Yes, that should work. All other facet checking, including pattern, happens *after* whitespace handling.

This was made clearer in Schema 1.1, where "whitespace" is called a pre-lexical facet, and "pattern" etc. are called lexical facets.

Thanks,
Sandy Gao
Source Code Monitoring (SCMon)
IBM Canada

sandygao@ca.ibm.com



From:        Steve Hanson/UK/IBM@IBMGB
To:        Sandy Gao/Toronto/IBM@IBMCA,
Date:        2013-07-17 06:07 AM
Subject:        DFDL String Literal type



Hi Sandy

Please can I ask your advice on use of the whitespace facet in conjunction with the pattern facet?  This is in order to model the correct data type for a DFDL String Literals. This is defined as:


DFDL String Literal
DFDL String Literals represent a sequence of literal bytes or characters which appear in the data stream. This presents the following challenges

-        the literal characters in the data stream might not be in the same encoding as the DFDL schema

-        it may be necessary to specify a literal character which is not valid in an XML document

-        it may be necessary to specify one or more raw byte values

A DFDL string literal can describe any of the following types of literal data in any combination:

-        a single literal character in any encoding

-        a string of literal characters in any encoding

-        a bi-directional character string

-        one or more characters from a set of related characters ( e.g. end-of-line characters)

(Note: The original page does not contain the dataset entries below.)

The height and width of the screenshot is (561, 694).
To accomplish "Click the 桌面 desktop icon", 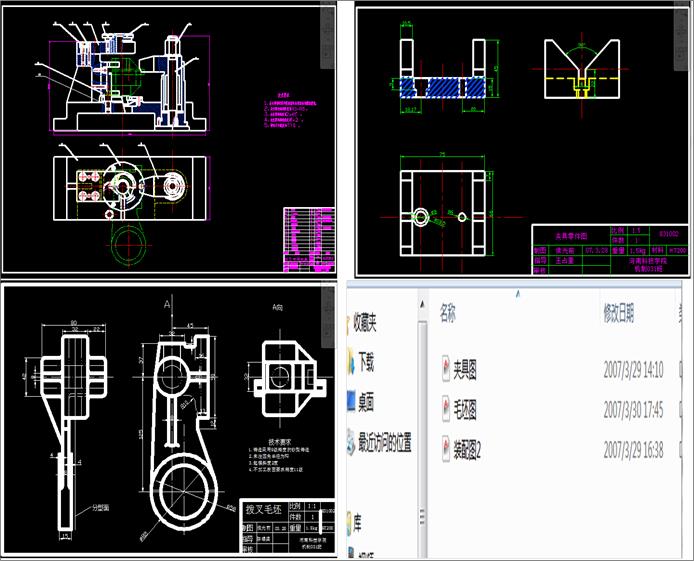I will (x=351, y=401).
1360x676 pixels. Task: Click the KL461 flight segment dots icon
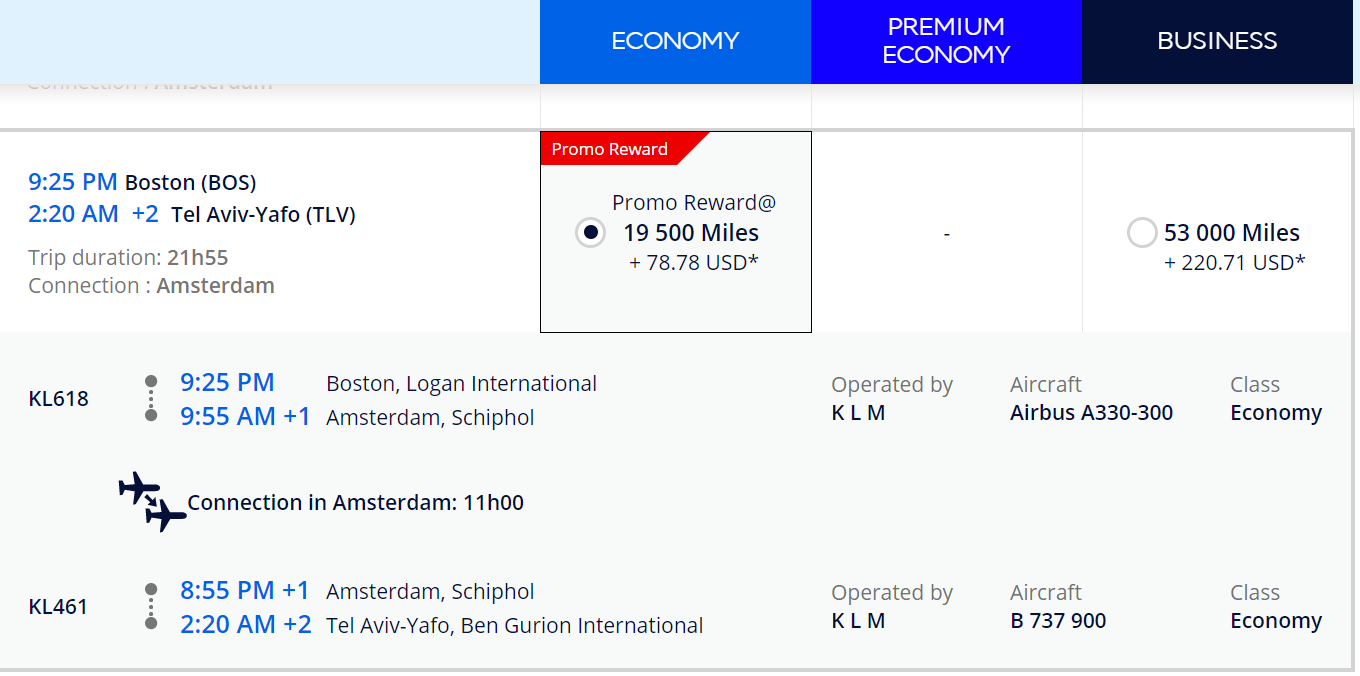(151, 606)
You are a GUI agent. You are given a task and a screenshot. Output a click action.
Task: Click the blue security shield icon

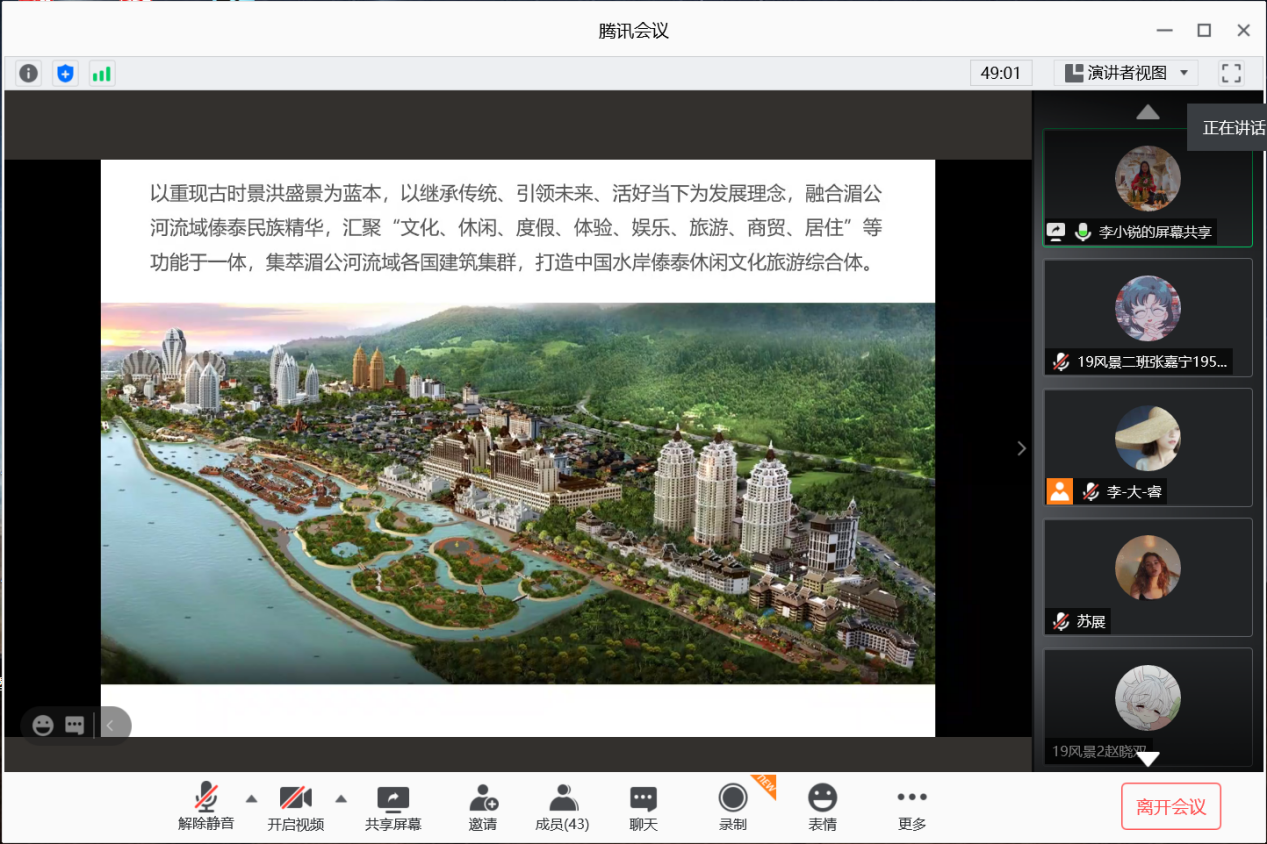tap(65, 73)
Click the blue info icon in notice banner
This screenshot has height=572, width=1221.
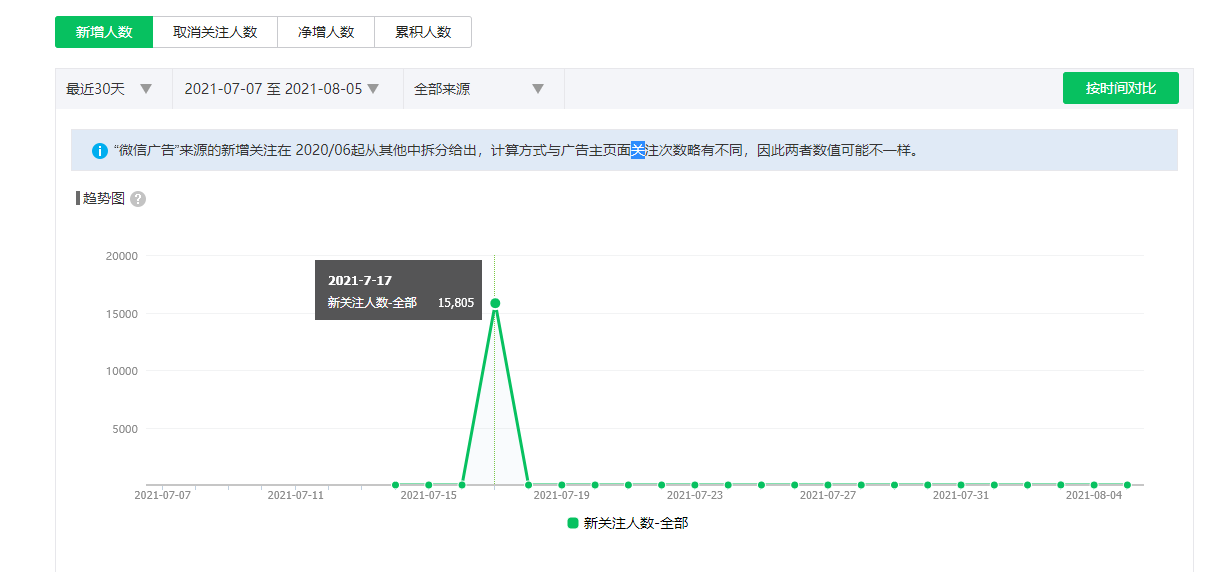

-        a literal byte value

A DFDL string literal is therefore able to describe any arbitrary sequence of bytes and characters.

Empty Strings: Empty string is not allowed as a DFDL string literal value unless explicitly stated otherwise in the description of a property. In this case the use of empty string provides some property specific behavior different from simply using the empty string as a value. When the empty string is to be used as a value, the entity %ES; must be used in the corresponding DFDL string literal.

Whitespace: When whitespace must be used as part of a property value, the DFDL string literal must use entities (such as %WSP;) to represent the whitespace. (This allows a property to represent lists of DFDL string literals by using literal spaces to separate list elements.)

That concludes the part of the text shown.